> **Entries supplied**
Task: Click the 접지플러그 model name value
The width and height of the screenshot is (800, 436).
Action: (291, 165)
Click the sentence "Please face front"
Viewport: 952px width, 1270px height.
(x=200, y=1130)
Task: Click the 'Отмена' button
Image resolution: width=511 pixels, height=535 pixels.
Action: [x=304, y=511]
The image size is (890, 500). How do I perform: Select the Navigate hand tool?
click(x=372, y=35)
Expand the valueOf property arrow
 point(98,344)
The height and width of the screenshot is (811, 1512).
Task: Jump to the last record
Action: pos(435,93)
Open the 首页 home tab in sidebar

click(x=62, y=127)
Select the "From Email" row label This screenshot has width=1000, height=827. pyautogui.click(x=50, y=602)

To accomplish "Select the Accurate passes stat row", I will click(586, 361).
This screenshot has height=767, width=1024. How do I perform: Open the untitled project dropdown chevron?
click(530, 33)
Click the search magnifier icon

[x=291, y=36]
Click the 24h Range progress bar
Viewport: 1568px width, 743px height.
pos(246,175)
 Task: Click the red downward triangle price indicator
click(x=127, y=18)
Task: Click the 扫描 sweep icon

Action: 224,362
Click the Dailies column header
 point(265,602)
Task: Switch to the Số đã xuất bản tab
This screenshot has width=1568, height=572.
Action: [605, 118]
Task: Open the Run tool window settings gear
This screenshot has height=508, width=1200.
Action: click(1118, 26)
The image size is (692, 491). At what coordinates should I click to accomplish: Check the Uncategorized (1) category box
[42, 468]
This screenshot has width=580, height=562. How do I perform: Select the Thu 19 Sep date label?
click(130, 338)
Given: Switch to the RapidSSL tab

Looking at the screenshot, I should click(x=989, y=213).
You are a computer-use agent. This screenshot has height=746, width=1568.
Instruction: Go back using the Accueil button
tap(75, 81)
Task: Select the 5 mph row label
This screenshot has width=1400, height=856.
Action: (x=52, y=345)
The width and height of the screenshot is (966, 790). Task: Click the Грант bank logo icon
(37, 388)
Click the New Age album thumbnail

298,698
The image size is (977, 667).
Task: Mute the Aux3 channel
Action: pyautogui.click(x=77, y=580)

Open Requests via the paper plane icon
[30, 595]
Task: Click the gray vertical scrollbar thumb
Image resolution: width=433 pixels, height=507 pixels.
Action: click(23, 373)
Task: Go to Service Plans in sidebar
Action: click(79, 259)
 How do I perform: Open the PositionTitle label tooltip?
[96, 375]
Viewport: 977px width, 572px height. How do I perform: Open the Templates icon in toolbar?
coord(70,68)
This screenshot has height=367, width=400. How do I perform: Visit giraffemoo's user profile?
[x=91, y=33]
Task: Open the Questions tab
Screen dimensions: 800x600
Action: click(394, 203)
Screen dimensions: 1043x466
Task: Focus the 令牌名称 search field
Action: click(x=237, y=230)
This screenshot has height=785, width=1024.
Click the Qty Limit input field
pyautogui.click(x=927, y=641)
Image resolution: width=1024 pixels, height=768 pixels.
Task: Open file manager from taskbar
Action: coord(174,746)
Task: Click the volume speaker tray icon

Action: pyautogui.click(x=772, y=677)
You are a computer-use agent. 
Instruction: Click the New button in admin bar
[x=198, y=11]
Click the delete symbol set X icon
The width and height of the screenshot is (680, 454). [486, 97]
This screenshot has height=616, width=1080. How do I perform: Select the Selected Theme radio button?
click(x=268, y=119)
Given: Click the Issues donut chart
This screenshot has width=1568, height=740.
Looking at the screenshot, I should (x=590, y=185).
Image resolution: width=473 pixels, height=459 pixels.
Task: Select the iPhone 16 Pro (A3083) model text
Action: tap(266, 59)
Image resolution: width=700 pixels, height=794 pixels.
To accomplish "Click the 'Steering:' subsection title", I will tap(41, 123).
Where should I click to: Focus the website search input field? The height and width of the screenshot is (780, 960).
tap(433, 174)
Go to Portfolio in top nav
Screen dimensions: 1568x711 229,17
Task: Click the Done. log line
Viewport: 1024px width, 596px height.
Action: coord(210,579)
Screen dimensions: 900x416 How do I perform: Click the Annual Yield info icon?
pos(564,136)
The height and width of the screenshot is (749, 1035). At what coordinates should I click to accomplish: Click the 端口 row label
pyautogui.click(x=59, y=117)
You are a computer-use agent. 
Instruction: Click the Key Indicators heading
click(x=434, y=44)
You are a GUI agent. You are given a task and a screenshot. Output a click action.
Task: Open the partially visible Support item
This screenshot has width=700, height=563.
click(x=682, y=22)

> **What this task involves**
Give the data back exactly as it stands.

> **Response to this task**
Task: Click the 접지플러그 model name value
The width and height of the screenshot is (800, 436).
Action: (291, 165)
Click the sentence "Please face front"
Viewport: 952px width, 1270px height.
(x=200, y=1130)
Task: Click the 'Отмена' button
Image resolution: width=511 pixels, height=535 pixels.
Action: [x=304, y=511]
The image size is (890, 500). How do I perform: Select the Navigate hand tool?
click(x=372, y=35)
Expand the valueOf property arrow
 point(98,344)
The height and width of the screenshot is (811, 1512).
Task: Jump to the last record
Action: pos(435,93)
Open the 首页 home tab in sidebar

click(x=62, y=127)
Select the "From Email" row label This screenshot has width=1000, height=827. pyautogui.click(x=50, y=602)

To accomplish "Select the Accurate passes stat row", I will click(586, 361).
This screenshot has height=767, width=1024. How do I perform: Open the untitled project dropdown chevron?
click(530, 33)
Click the search magnifier icon

[x=291, y=36]
Click the 24h Range progress bar
Viewport: 1568px width, 743px height.
pos(246,175)
 Task: Click the red downward triangle price indicator
click(x=127, y=18)
Task: Click the 扫描 sweep icon

Action: 224,362
Click the Dailies column header
 point(265,602)
Task: Switch to the Số đã xuất bản tab
This screenshot has width=1568, height=572.
Action: [605, 118]
Task: Open the Run tool window settings gear
This screenshot has height=508, width=1200.
Action: click(1118, 26)
The image size is (692, 491). At what coordinates should I click to accomplish: Check the Uncategorized (1) category box
[42, 468]
This screenshot has width=580, height=562. How do I perform: Select the Thu 19 Sep date label?
click(130, 338)
Given: Switch to the RapidSSL tab

Looking at the screenshot, I should click(x=989, y=213).
You are a computer-use agent. This screenshot has height=746, width=1568.
Instruction: Go back using the Accueil button
tap(75, 81)
Task: Select the 5 mph row label
This screenshot has width=1400, height=856.
Action: (x=52, y=345)
The width and height of the screenshot is (966, 790). Task: Click the Грант bank logo icon
(37, 388)
Click the New Age album thumbnail

298,698
The image size is (977, 667).
Task: Mute the Aux3 channel
Action: pyautogui.click(x=77, y=580)

Open Requests via the paper plane icon
[30, 595]
Task: Click the gray vertical scrollbar thumb
Image resolution: width=433 pixels, height=507 pixels.
Action: click(23, 373)
Task: Go to Service Plans in sidebar
Action: click(79, 259)
 How do I perform: Open the PositionTitle label tooltip?
[96, 375]
Viewport: 977px width, 572px height. How do I perform: Open the Templates icon in toolbar?
coord(70,68)
This screenshot has height=367, width=400. How do I perform: Visit giraffemoo's user profile?
[x=91, y=33]
Task: Open the Questions tab
Screen dimensions: 800x600
Action: click(394, 203)
Screen dimensions: 1043x466
Task: Focus the 令牌名称 search field
Action: click(x=237, y=230)
This screenshot has height=785, width=1024.
Click the Qty Limit input field
pyautogui.click(x=927, y=641)
Image resolution: width=1024 pixels, height=768 pixels.
Task: Open file manager from taskbar
Action: coord(174,746)
Task: Click the volume speaker tray icon

Action: pyautogui.click(x=772, y=677)
You are a computer-use agent. 
Instruction: Click the New button in admin bar
[x=198, y=11]
Click the delete symbol set X icon
The width and height of the screenshot is (680, 454). [486, 97]
This screenshot has height=616, width=1080. How do I perform: Select the Selected Theme radio button?
click(x=268, y=119)
Given: Click the Issues donut chart
This screenshot has width=1568, height=740.
Looking at the screenshot, I should (x=590, y=185).
Image resolution: width=473 pixels, height=459 pixels.
Task: Select the iPhone 16 Pro (A3083) model text
Action: tap(266, 59)
Image resolution: width=700 pixels, height=794 pixels.
To accomplish "Click the 'Steering:' subsection title", I will tap(41, 123).
Where should I click to: Focus the website search input field? The height and width of the screenshot is (780, 960).
tap(433, 174)
Go to Portfolio in top nav
Screen dimensions: 1568x711 229,17
Task: Click the Done. log line
Viewport: 1024px width, 596px height.
Action: coord(210,579)
Screen dimensions: 900x416 How do I perform: Click the Annual Yield info icon?
pos(564,136)
The height and width of the screenshot is (749, 1035). At what coordinates should I click to accomplish: Click the 端口 row label
pyautogui.click(x=59, y=117)
You are a computer-use agent. 
Instruction: Click the Key Indicators heading
click(x=434, y=44)
You are a GUI agent. You are given a task and a screenshot. Output a click action.
Task: Open the partially visible Support item
This screenshot has width=700, height=563.
click(x=682, y=22)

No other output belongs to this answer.